Finalmente il giorno di chiusura della mostra sui diritti umani a Forlì, mentre stavo recitando per prepararmi al turno, sono stata assalita da un’ondata di commozione e di gratitudine nei confronti della mia “accusatrice”. Ho percepito chiaramente che, grazie a lei, avevo compiuto un passo veramente significativo nella mia rivoluzione umana e la qualità della mia vita era migliorata in modo decisivo. Questa comprensione è arrivata naturalmente e spontaneamente e ho sentito il bisogno di condividerla con lei, così qualche giorno dopo le ho telefonato per ringraziarla. Adesso per me è sempre un piacere incontrarla e la guardo e ascolto con grande affetto.
Dopo essermi riconciliata con me stessa e con gli altri, ho percepito nella mia vita la possibilità di non identificare una persona con il suo limite e la capacità di ammettere e perdonare gli errori miei e degli altri senza giudicare inesorabilmente tutto e tutti come se fossi il tribunale supremo dell’umanità. In una parola ho raggiunto un livello primitivo di compassione che mai prima d’ora aveva fatto parte della mia sensibilità. Questo debutto, a quasi quarant’anni, nel meraviglioso mondo della compassione, di cui scopro ogni giorno nuovi e straordinari risvolti, è un beneficio che meriterebbe da solo i miei diciassette anni di pratica. Grazie a questa esperienza sto cercando di aiutare anche tutti i “traumatizzati da attività” a superare il trauma, così come io sono stata soccorsa nel momento del bisogno. In questa associazione sono riuscita a cambiare me stessa grazie a chi mi ha rimproverato e grazie a chi è venuto ad aiutarmi, e questo mi riempie di gratitudine e di fiducia nel futuro di ognuno di noi.
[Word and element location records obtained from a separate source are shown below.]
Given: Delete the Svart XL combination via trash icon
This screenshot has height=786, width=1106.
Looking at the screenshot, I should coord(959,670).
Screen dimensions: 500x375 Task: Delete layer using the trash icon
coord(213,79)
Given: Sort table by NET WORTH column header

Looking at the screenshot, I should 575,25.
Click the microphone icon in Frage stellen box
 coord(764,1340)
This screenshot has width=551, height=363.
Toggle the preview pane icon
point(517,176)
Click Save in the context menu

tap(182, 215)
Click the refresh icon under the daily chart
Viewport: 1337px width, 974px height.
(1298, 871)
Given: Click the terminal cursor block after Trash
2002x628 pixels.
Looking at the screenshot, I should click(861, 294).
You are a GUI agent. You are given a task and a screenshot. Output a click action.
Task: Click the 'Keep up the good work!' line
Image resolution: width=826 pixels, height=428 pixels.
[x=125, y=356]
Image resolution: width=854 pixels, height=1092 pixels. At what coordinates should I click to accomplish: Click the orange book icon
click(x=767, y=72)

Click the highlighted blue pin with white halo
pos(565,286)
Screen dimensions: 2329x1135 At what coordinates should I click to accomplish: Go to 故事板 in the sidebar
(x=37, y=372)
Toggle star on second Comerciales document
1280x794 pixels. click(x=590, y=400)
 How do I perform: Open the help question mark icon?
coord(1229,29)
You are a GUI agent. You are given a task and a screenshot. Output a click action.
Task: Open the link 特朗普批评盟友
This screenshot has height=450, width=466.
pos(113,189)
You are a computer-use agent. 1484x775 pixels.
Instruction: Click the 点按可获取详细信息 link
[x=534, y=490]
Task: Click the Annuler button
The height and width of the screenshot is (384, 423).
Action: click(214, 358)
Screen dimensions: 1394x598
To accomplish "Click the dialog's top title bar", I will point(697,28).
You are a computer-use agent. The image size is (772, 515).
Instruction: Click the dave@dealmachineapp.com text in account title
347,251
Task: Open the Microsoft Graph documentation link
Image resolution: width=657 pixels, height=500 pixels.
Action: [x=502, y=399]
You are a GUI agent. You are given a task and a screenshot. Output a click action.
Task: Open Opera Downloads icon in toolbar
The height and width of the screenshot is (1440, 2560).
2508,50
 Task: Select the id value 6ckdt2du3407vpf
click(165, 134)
Vorrei concludere con una frase tratta dal Gosho Il tamburo alla porta del tuono: «Con il fuoco della saggezza del carattere myo, non solo tutte le colpe svaniranno, ma si trasformeranno in cause di benefici. Questo è il significato di cambiare il veleno in amrita. Per esempio, la lacca nera diventa bianca mescolandovi della polvere bianca: i peccati di una donna sono come la lacca e le parole Nam-myoho-renge-kyo sono come la polvere bianca» (SND, 7, 218).